■ What you will do:
Word for word, restate the records that come after this.

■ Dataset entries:

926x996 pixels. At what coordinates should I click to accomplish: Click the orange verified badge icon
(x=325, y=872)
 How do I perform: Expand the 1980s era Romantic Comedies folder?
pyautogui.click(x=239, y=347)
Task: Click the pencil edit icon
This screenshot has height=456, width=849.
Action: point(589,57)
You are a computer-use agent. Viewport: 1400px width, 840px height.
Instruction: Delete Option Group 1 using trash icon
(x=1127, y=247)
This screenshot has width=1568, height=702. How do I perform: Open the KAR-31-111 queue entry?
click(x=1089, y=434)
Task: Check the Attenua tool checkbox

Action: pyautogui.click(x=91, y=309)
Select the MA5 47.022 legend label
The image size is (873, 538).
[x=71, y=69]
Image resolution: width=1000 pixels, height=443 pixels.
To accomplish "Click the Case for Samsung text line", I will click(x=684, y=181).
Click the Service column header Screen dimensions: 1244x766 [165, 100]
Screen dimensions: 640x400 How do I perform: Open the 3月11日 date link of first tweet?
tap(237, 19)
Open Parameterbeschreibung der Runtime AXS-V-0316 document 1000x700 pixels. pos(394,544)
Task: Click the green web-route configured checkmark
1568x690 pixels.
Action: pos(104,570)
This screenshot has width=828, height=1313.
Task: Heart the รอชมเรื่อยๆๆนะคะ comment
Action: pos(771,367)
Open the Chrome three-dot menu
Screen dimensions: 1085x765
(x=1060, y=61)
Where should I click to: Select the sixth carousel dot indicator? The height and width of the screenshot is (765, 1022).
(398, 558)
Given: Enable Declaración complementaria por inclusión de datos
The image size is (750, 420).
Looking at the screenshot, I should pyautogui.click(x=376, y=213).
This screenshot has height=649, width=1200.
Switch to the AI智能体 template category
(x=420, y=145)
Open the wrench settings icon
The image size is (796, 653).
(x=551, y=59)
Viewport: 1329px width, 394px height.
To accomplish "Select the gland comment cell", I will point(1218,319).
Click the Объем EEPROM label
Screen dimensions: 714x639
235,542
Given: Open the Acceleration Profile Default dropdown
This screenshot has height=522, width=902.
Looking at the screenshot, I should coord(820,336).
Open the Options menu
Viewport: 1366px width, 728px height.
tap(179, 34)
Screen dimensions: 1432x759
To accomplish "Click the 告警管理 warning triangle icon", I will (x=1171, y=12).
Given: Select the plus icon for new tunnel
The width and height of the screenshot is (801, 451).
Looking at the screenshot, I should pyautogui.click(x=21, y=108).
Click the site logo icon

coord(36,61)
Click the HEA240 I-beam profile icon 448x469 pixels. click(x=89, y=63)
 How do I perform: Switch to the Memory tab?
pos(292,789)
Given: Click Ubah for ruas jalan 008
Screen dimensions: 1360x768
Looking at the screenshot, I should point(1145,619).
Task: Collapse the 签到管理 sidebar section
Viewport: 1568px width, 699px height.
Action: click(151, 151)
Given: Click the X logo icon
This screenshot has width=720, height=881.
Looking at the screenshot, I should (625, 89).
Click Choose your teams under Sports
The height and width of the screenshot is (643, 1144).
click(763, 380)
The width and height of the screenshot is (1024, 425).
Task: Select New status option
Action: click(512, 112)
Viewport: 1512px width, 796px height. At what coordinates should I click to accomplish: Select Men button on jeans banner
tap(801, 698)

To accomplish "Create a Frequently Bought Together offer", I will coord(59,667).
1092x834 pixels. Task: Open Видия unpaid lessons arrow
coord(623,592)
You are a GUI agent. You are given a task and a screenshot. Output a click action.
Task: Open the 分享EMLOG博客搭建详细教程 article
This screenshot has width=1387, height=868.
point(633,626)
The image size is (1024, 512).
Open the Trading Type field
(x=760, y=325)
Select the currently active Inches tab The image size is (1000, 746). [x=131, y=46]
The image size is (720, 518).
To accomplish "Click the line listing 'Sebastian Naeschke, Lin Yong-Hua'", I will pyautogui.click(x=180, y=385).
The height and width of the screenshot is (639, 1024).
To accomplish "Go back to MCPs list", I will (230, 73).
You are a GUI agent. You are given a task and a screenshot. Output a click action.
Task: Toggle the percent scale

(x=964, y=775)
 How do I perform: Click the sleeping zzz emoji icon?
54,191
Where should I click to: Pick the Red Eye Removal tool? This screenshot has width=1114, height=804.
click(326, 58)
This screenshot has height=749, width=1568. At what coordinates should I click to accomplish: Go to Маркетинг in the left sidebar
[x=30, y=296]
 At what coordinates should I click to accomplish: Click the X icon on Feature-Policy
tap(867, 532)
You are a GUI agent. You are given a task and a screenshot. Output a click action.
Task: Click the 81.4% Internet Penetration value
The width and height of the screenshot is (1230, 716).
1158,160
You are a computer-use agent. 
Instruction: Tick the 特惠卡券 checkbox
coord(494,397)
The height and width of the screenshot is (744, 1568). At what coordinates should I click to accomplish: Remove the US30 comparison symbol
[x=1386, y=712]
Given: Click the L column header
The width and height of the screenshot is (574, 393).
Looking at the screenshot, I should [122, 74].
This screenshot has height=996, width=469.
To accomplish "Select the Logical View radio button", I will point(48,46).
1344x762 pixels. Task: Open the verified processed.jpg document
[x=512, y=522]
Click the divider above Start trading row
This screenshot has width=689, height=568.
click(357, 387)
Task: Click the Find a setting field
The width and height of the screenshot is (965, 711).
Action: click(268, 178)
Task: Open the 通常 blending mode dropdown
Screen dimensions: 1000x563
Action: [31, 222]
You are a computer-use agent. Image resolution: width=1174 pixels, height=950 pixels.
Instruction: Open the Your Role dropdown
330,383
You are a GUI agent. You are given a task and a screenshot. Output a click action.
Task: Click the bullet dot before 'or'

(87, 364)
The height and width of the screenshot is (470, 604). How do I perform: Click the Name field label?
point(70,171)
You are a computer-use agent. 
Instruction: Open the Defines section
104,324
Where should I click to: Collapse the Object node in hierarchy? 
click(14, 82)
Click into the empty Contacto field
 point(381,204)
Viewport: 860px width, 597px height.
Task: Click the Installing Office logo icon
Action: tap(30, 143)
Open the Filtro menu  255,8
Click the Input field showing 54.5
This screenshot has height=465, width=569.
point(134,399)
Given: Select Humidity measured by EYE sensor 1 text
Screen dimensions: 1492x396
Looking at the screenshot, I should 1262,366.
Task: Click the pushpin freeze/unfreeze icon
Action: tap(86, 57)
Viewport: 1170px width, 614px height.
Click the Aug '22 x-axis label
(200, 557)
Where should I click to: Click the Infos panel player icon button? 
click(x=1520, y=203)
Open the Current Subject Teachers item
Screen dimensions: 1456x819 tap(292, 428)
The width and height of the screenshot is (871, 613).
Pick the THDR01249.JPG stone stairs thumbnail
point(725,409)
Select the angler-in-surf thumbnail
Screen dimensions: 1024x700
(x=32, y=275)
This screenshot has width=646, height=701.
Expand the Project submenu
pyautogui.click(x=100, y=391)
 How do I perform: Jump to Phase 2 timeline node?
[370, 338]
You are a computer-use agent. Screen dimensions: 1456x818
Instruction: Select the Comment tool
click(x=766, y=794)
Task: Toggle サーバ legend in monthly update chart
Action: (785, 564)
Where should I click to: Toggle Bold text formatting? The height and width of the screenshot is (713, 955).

■ Response:
926x996 pixels. At what coordinates should I click to accomplish: Click the orange verified badge icon
(x=325, y=872)
 How do I perform: Expand the 1980s era Romantic Comedies folder?
pyautogui.click(x=239, y=347)
Task: Click the pencil edit icon
This screenshot has height=456, width=849.
Action: point(589,57)
You are a computer-use agent. Viewport: 1400px width, 840px height.
Instruction: Delete Option Group 1 using trash icon
(x=1127, y=247)
This screenshot has width=1568, height=702. How do I perform: Open the KAR-31-111 queue entry?
click(x=1089, y=434)
Task: Check the Attenua tool checkbox

Action: pyautogui.click(x=91, y=309)
Select the MA5 47.022 legend label
The image size is (873, 538).
[x=71, y=69]
Image resolution: width=1000 pixels, height=443 pixels.
To accomplish "Click the Case for Samsung text line", I will click(x=684, y=181).
Click the Service column header Screen dimensions: 1244x766 [165, 100]
Screen dimensions: 640x400 How do I perform: Open the 3月11日 date link of first tweet?
tap(237, 19)
Open Parameterbeschreibung der Runtime AXS-V-0316 document 1000x700 pixels. pos(394,544)
Task: Click the green web-route configured checkmark
1568x690 pixels.
Action: pos(104,570)
This screenshot has width=828, height=1313.
Task: Heart the รอชมเรื่อยๆๆนะคะ comment
Action: pos(771,367)
Open the Chrome three-dot menu
Screen dimensions: 1085x765
(x=1060, y=61)
Where should I click to: Select the sixth carousel dot indicator? The height and width of the screenshot is (765, 1022).
(398, 558)
Given: Enable Declaración complementaria por inclusión de datos
The image size is (750, 420).
Looking at the screenshot, I should pyautogui.click(x=376, y=213).
This screenshot has height=649, width=1200.
Switch to the AI智能体 template category
(x=420, y=145)
Open the wrench settings icon
The image size is (796, 653).
(x=551, y=59)
Viewport: 1329px width, 394px height.
To accomplish "Select the gland comment cell", I will point(1218,319).
Click the Объем EEPROM label
Screen dimensions: 714x639
235,542
Given: Open the Acceleration Profile Default dropdown
This screenshot has height=522, width=902.
Looking at the screenshot, I should coord(820,336).
Open the Options menu
Viewport: 1366px width, 728px height.
tap(179, 34)
Screen dimensions: 1432x759
To accomplish "Click the 告警管理 warning triangle icon", I will (x=1171, y=12).
Given: Select the plus icon for new tunnel
The width and height of the screenshot is (801, 451).
Looking at the screenshot, I should pyautogui.click(x=21, y=108).
Click the site logo icon

coord(36,61)
Click the HEA240 I-beam profile icon 448x469 pixels. click(x=89, y=63)
 How do I perform: Switch to the Memory tab?
pos(292,789)
Given: Click Ubah for ruas jalan 008
Screen dimensions: 1360x768
Looking at the screenshot, I should point(1145,619).
Task: Collapse the 签到管理 sidebar section
Viewport: 1568px width, 699px height.
Action: click(151, 151)
Given: Click the X logo icon
This screenshot has width=720, height=881.
Looking at the screenshot, I should (625, 89).
Click Choose your teams under Sports
The height and width of the screenshot is (643, 1144).
click(763, 380)
The width and height of the screenshot is (1024, 425).
Task: Select New status option
Action: click(512, 112)
Viewport: 1512px width, 796px height. At what coordinates should I click to accomplish: Select Men button on jeans banner
tap(801, 698)

To accomplish "Create a Frequently Bought Together offer", I will coord(59,667).
1092x834 pixels. Task: Open Видия unpaid lessons arrow
coord(623,592)
You are a GUI agent. You are given a task and a screenshot. Output a click action.
Task: Open the 分享EMLOG博客搭建详细教程 article
This screenshot has width=1387, height=868.
point(633,626)
The image size is (1024, 512).
Open the Trading Type field
(x=760, y=325)
Select the currently active Inches tab The image size is (1000, 746). [x=131, y=46]
The image size is (720, 518).
To accomplish "Click the line listing 'Sebastian Naeschke, Lin Yong-Hua'", I will pyautogui.click(x=180, y=385).
The height and width of the screenshot is (639, 1024).
To accomplish "Go back to MCPs list", I will (230, 73).
You are a GUI agent. You are given a task and a screenshot. Output a click action.
Task: Toggle the percent scale

(x=964, y=775)
 How do I perform: Click the sleeping zzz emoji icon?
54,191
Where should I click to: Pick the Red Eye Removal tool? This screenshot has width=1114, height=804.
click(326, 58)
This screenshot has height=749, width=1568. At what coordinates should I click to accomplish: Go to Маркетинг in the left sidebar
[x=30, y=296]
 At what coordinates should I click to accomplish: Click the X icon on Feature-Policy
tap(867, 532)
You are a GUI agent. You are given a task and a screenshot. Output a click action.
Task: Click the 81.4% Internet Penetration value
The width and height of the screenshot is (1230, 716).
1158,160
You are a computer-use agent. 
Instruction: Tick the 特惠卡券 checkbox
coord(494,397)
The height and width of the screenshot is (744, 1568). At what coordinates should I click to accomplish: Remove the US30 comparison symbol
[x=1386, y=712]
Given: Click the L column header
The width and height of the screenshot is (574, 393).
Looking at the screenshot, I should [122, 74].
This screenshot has height=996, width=469.
To accomplish "Select the Logical View radio button", I will point(48,46).
1344x762 pixels. Task: Open the verified processed.jpg document
[x=512, y=522]
Click the divider above Start trading row
This screenshot has width=689, height=568.
click(357, 387)
Task: Click the Find a setting field
The width and height of the screenshot is (965, 711).
Action: click(268, 178)
Task: Open the 通常 blending mode dropdown
Screen dimensions: 1000x563
Action: [31, 222]
You are a computer-use agent. Image resolution: width=1174 pixels, height=950 pixels.
Instruction: Open the Your Role dropdown
330,383
You are a GUI agent. You are given a task and a screenshot. Output a click action.
Task: Click the bullet dot before 'or'

(87, 364)
The height and width of the screenshot is (470, 604). How do I perform: Click the Name field label?
point(70,171)
You are a computer-use agent. 
Instruction: Open the Defines section
104,324
Where should I click to: Collapse the Object node in hierarchy? 
click(14, 82)
Click into the empty Contacto field
 point(381,204)
Viewport: 860px width, 597px height.
Task: Click the Installing Office logo icon
Action: tap(30, 143)
Open the Filtro menu  255,8
Click the Input field showing 54.5
This screenshot has height=465, width=569.
point(134,399)
Given: Select Humidity measured by EYE sensor 1 text
Screen dimensions: 1492x396
Looking at the screenshot, I should 1262,366.
Task: Click the pushpin freeze/unfreeze icon
Action: tap(86, 57)
Viewport: 1170px width, 614px height.
Click the Aug '22 x-axis label
(200, 557)
Where should I click to: Click the Infos panel player icon button? 
click(x=1520, y=203)
Open the Current Subject Teachers item
Screen dimensions: 1456x819 tap(292, 428)
The width and height of the screenshot is (871, 613).
Pick the THDR01249.JPG stone stairs thumbnail
point(725,409)
Select the angler-in-surf thumbnail
Screen dimensions: 1024x700
(x=32, y=275)
This screenshot has width=646, height=701.
Expand the Project submenu
pyautogui.click(x=100, y=391)
 How do I perform: Jump to Phase 2 timeline node?
[370, 338]
You are a computer-use agent. Screen dimensions: 1456x818
Instruction: Select the Comment tool
click(x=766, y=794)
Task: Toggle サーバ legend in monthly update chart
Action: (785, 564)
Where should I click to: Toggle Bold text formatting? The height and width of the screenshot is (713, 955).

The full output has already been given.